*Sezione del documento*:
--------------------------------

Il cambiamento climatico vive e lotta contro di noi. Ogni giorno. A iniziare dal carrello della spesa dove frutta e verdura pesano sempre di più sullo scontrino. C’è poca uva e oggi si compra anche a cinque euro il chilo, quella senza semi fino a otto. Le cipolle, il cibo dei poveri di un tempo, si vendono all’ingrosso anche a 1,20 euro mentre fino a due anni fa si acquistavano circa alla metà del prezzo. Stesso discorso per le carote.

Meno produzione, in alcune regioni quasi dimezzata
I prezzi rilevano i costi più alti alla produzione, anche dal lato della resa. La causa? L’Istat nel consueto report “L’andamento dell’economia agricola” non ha dubbi come si legge nel titolo: “Il clima continua a penalizzare l’agricoltura“. I numeri ci raccontano un forte calo per la produzione in volume di vino (-17,4%) e frutta (-11,2%).
In particolare la frutta nel 2023 ha subìto l’impatto dei fenomeni climatici estremi ovvero gelate tardive e grandinate nei primi mesi dell’anno seguiti dalla mazzata dell’alluvione a maggio. Quando gli alberi carichi di frutta sono finiti nel fango, soprattutto in Romagna, il distretto della frutta italiano.
Nel 2023 la caduta rovinosa, in tutti i sensi, ha colpito in particolare pere, ciliegie, nettarine, susine e albicocche. Coinvolte quasi tutte le regioni.
Le percentuali dei crolli sono state a doppia cifra: Veneto (-45,2%), Emilia Romagna (-42,1%), Toscana (-23,2%) e Lombardia (-20,5%).

Più contenuta la riduzione per gli agrumi (-0,7%), con il dato più negativo registrato in Calabria (-6,6%). Quest’ultima patria delle clementine.
Ma non c’è solo la riduzione delle quantità, ma pure della qualità. Per esempio nella campagna 2023 la pezzatura delle arance e delle clementine era ridotta. In questo caso un doppio effetto: prezzi bassi per i calibri piccoli e sostenuti per la poca merce con il calibro più grande.

Con il cambiamento climatico sono in calo anche la produzione del vino e dell’olio
Un arretramento certificato dall’Istat. «La produzione del vino nel 2023 è tornata ai livelli del 2017, con una diminuzione in volume del 17,4% rispetto all’anno precedente».
Ci sono anche gli effetti positivi del cambiamento climatico, «il caldo e l’assenza di precipitazioni hanno influito positivamente sulla qualità delle uve», ma sono gravi quelle negative: «il prolungamento di queste condizioni nel periodo autunnale ha causato una consistente riduzione del raccolto».
Come si legge nella tabella sotto il calo produttivo in certe regioni è stato particolarmente pesante.

Poco soddisfacenti anche i risultati nella produzione di olio d’oliva. Siamo a -3,0% in volume «nonostante le positive aspettative per un’annata che era prevista di carica».

--------------------------------

*Estratti dei dati*:

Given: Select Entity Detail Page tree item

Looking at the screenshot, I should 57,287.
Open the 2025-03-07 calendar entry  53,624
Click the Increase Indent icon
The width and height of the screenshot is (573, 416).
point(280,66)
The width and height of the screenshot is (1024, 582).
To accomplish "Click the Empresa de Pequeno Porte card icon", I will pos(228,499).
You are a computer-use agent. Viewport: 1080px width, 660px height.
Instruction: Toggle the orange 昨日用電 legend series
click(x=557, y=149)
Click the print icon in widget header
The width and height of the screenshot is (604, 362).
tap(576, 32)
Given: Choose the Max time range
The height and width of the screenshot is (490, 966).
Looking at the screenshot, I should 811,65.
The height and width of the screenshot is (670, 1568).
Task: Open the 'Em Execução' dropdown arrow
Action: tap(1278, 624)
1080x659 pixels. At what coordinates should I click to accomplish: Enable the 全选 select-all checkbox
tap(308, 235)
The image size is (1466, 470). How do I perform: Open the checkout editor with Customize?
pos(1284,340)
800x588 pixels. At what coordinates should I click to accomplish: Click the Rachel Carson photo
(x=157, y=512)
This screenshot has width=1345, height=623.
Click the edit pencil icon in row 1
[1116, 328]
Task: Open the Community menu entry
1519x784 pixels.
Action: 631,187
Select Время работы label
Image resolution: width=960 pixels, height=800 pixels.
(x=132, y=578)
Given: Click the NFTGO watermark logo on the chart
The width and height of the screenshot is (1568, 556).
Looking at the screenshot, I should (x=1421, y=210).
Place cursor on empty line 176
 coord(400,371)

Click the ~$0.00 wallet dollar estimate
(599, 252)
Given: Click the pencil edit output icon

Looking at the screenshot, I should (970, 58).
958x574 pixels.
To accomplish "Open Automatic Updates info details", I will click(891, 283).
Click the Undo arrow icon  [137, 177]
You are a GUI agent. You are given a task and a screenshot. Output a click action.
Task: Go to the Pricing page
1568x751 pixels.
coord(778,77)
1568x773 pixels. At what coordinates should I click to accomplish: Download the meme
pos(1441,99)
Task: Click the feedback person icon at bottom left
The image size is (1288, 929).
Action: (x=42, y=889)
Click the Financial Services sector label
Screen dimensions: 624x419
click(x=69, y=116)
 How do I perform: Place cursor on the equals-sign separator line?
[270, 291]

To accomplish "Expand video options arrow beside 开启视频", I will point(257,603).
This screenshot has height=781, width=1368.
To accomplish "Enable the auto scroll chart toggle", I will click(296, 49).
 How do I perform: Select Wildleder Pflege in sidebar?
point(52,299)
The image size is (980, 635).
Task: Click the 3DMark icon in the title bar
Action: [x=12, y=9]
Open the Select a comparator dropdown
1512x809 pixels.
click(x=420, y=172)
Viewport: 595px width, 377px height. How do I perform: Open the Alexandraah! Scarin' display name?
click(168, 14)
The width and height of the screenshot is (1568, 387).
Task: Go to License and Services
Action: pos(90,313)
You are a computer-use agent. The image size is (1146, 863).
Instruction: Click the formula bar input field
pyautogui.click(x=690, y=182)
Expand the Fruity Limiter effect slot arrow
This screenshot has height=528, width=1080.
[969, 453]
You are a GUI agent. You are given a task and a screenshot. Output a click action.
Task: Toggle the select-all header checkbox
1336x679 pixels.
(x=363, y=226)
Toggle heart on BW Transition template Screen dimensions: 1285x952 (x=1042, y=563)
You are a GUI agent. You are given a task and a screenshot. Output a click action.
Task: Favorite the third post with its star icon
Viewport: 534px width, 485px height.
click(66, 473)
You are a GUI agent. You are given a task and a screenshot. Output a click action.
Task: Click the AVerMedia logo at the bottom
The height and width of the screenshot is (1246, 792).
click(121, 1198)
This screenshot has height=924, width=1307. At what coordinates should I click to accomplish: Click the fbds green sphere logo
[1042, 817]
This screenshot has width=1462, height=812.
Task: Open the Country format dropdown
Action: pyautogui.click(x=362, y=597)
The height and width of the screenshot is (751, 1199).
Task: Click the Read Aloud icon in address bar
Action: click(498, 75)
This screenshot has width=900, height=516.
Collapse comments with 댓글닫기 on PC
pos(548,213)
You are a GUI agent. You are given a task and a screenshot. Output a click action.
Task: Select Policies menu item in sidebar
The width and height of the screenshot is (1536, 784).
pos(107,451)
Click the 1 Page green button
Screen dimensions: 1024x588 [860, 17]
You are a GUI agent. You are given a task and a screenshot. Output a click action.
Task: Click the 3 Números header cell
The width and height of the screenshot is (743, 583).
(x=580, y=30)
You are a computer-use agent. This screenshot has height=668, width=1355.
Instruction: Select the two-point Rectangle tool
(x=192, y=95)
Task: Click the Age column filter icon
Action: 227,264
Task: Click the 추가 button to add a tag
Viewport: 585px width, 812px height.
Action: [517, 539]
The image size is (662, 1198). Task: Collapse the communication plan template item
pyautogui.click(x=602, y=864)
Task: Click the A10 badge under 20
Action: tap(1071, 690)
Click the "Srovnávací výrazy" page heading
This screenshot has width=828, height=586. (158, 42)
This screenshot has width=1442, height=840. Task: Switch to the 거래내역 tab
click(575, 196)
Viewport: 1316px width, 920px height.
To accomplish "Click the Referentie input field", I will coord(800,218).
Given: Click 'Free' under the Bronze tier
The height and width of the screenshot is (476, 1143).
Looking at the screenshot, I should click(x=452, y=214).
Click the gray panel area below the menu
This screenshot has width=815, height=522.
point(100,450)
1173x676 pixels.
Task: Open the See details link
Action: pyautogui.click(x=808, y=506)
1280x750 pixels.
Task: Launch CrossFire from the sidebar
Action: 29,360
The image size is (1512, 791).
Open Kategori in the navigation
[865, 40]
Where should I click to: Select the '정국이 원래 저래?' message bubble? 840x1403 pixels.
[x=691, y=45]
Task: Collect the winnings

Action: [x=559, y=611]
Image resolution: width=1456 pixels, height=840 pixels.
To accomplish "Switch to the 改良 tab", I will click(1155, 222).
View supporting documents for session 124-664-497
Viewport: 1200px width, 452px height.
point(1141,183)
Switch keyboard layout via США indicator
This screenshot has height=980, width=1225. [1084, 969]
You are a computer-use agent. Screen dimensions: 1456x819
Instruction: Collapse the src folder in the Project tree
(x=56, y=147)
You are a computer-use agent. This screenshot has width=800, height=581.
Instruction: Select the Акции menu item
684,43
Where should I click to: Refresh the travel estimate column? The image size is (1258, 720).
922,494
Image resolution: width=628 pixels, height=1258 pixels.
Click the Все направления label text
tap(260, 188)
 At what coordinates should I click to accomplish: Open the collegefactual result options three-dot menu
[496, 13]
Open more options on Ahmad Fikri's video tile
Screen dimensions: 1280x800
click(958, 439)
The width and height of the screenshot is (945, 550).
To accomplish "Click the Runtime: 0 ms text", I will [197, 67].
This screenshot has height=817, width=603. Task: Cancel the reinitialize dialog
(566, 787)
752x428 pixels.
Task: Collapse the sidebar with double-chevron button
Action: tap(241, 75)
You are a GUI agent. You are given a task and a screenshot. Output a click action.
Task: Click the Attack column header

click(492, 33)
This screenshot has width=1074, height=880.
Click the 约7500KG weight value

--------------------------------

*Cosa farai*:
1. Secondo il testo sul clima e l'agricoltura, di quanto è diminuita in volume la produzione di olio d'oliva?
2. Prosegui il testo sul clima e l'agricoltura dal punto in cui si interrompe.
I dati non hanno alcun legame con il testo sul clima e l'agricoltura.

*Risposte agli esercizi*:
1. Del 3,0%.

2.
I risultati sono piuttosto differenziati sul territorio. I risultati positivi registrati nelle regioni del Sud (+3,4% in Calabria, +3,2% in Campania, +1,6% in Puglia) non sono stati sufficienti però a compensare la consistente riduzione dei volumi riscontrata al Centro: -32,8% in Umbria, -22,9% nelle Marche, -18,3% in Toscana, -11,2% nel Lazio.

Aumentano i prezzi per i cittadini, una delle conseguenze del cambiamento climatico
Seppure con un rallentamento rispetto al 2022 – anno terribile per l’impennata dei prezzi energetici e dei fertilizzanti – l’Istat ha comunque registrato un incremento medio dei prezzi del 3,9%.
Ma pensiamo ai singoli prodotti. L’anno scorso le pere emiliano-romagnole hanno subito una perdita superiore al 60% e i cittadini le pagavano dai 5 ai 7 euro il chilo. Le ciliegie per le qualità più pregiate si potevano spendere fino a 20 euro il chilo.
Alcune varietà sono sempre più difficili da produrre, anche a causa dell’aumento dei patogeni, e se al sud si punta alla produzione di frutti esotici come avocado e mango, al nord si sta investendo sulle mandorle. Una coltura tipica del sud.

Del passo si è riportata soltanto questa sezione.